The alliance battling the Islamic State (IS) group is “laying the groundwork” for the isolation of Raqqa, the jihadists’ Syrian stronghold, US Defence Secretary Ashton Carter said Tuesday after talks with coalition ministers in Paris.

The meeting, hosted by French Defence Minister Jean-Yves Le Drian, was designed to review the war on the IS group after more than two years of air strikes – and nine days into an offensive to drive the jihadists out of their Iraqi bastion, Mosul.

Besides coordinating their support for the Iraqi and Kurdish forces closing in on Mosul, ministers also attempted to iron out differences over priorities in the campaign.

France, in particular, is keen to tackle the jihadists’ Syrian bastion of Raqqa, where a large number of French foreign fighters in IS group ranks are stationed.

In a joint press conference with Le Drian, Carter signaled that the fight against the jihadist group in Syria would be stepped up, saying he expected the Mosul and Raqqa campaigns to “overlap”.

“We have already begun laying the groundwork for our partners to commence the isolation of Raqqa,” said the US defence chief.

“Today we resolved to follow through with that same sense of urgency and focus on enveloping and collapsing ISIL’s control of Raqqa,” he added, using another acronym for the jihadist group.

Raqqa to be freed by ‘Syrians enabled by us’

Barring Syrian Kurdish forces, the US-led coalition has fewer allies on the ground in Syria, which has been locked in a devastating conflict for over five years.

While the jihadists in Mosul are outnumbered about one to 10, there are insufficient forces currently available to take on the estimated 3,000-4,000 IS group fighters believed to be based in Raqqa, their de-facto capital.

Carter said the coalition would rely on “capable and motivated local forces that we identify and then enable” to wrest the city from the Sunni extremists.

“That is our general strategic approach.

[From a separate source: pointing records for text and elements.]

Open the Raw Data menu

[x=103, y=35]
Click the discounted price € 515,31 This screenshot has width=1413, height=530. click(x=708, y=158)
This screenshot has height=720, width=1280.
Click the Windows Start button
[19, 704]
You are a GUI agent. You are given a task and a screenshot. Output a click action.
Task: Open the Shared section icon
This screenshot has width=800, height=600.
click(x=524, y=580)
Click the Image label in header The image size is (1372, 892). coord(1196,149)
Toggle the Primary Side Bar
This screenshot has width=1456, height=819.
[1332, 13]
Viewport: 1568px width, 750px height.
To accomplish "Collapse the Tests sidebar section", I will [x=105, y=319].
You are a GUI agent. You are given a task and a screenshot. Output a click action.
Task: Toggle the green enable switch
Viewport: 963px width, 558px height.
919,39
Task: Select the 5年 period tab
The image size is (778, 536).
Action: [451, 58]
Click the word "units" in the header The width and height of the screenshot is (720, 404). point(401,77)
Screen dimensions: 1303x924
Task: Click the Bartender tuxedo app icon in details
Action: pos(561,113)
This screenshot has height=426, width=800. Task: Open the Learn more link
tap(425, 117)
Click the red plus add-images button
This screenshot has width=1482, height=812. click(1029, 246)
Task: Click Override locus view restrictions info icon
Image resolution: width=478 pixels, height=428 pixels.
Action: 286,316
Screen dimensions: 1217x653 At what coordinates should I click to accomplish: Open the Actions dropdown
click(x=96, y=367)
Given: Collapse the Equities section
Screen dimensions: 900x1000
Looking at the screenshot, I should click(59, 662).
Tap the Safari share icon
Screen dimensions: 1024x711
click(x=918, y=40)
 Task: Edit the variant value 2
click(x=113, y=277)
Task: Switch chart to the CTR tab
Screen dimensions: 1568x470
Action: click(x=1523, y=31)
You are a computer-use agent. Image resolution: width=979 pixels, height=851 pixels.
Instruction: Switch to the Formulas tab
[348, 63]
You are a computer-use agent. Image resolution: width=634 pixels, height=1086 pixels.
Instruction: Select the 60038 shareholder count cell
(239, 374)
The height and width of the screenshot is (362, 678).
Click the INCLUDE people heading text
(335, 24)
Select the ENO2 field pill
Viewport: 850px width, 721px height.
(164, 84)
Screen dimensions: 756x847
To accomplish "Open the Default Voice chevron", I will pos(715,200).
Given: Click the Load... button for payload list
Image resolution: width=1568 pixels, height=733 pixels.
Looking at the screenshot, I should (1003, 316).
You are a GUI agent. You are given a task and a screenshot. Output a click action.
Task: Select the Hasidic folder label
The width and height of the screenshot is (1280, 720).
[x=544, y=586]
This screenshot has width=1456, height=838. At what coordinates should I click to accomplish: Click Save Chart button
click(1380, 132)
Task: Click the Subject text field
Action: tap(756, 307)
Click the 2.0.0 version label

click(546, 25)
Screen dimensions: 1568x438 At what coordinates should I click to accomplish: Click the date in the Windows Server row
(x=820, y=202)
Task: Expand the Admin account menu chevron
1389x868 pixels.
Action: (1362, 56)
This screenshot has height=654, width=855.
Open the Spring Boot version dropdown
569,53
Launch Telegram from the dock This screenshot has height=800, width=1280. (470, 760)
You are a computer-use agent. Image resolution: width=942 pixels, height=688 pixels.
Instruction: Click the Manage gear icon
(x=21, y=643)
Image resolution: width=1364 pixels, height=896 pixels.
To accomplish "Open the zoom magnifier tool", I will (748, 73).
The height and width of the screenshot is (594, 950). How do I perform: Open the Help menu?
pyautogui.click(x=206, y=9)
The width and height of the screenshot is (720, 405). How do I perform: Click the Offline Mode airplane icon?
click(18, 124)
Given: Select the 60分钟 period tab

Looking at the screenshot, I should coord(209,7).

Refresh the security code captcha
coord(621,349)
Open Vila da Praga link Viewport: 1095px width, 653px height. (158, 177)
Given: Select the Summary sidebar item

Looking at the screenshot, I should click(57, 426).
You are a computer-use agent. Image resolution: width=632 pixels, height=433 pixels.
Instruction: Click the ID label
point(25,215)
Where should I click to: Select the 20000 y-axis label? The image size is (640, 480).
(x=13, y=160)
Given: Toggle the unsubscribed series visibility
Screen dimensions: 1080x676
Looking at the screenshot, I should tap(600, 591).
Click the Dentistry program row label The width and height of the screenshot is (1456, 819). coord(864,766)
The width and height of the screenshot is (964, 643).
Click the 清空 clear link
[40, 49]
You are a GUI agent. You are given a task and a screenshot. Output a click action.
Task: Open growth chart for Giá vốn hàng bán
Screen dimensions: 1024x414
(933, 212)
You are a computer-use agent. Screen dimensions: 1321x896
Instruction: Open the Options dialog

We are seeking a lasting defeat of ISIL and a lasting defeat can’t be achieved by outside.

“It can only be achieved by those who live there,” he said, adding: “These will be Syrians enabled by us.”

Hollande calls for vigilance over returning jihadists

Earlier in the day, French President François Hollande urged coalition forces battling the IS group in Mosul to prepare for the aftermath of the city’s fall, including returning fighters.

“The recapture is not an end in itself. We must already anticipate the consequences of the fall of Mosul,” Hollande told defence ministers in Paris.

“What is at stake is the political future of the city, the region and Iraq,” he said, calling for “all ethnic and religious groups” to have a say in the future running of the predominantly Sunni city.

Hollande reiterated French warnings about IS group fighters in Mosul fleeing across the border to Raqqa.

“We must clearly identify them,” he said, urging the ministers to set out “the stages of the next operations” against the IS group, namely retaking Raqqa.

“If Mosul falls, Raqqa will be Daesh’s last bastion,” Hollande added, using another name for the jihadists.

“We must see to it that Daesh is destroyed and eradicated everywhere.”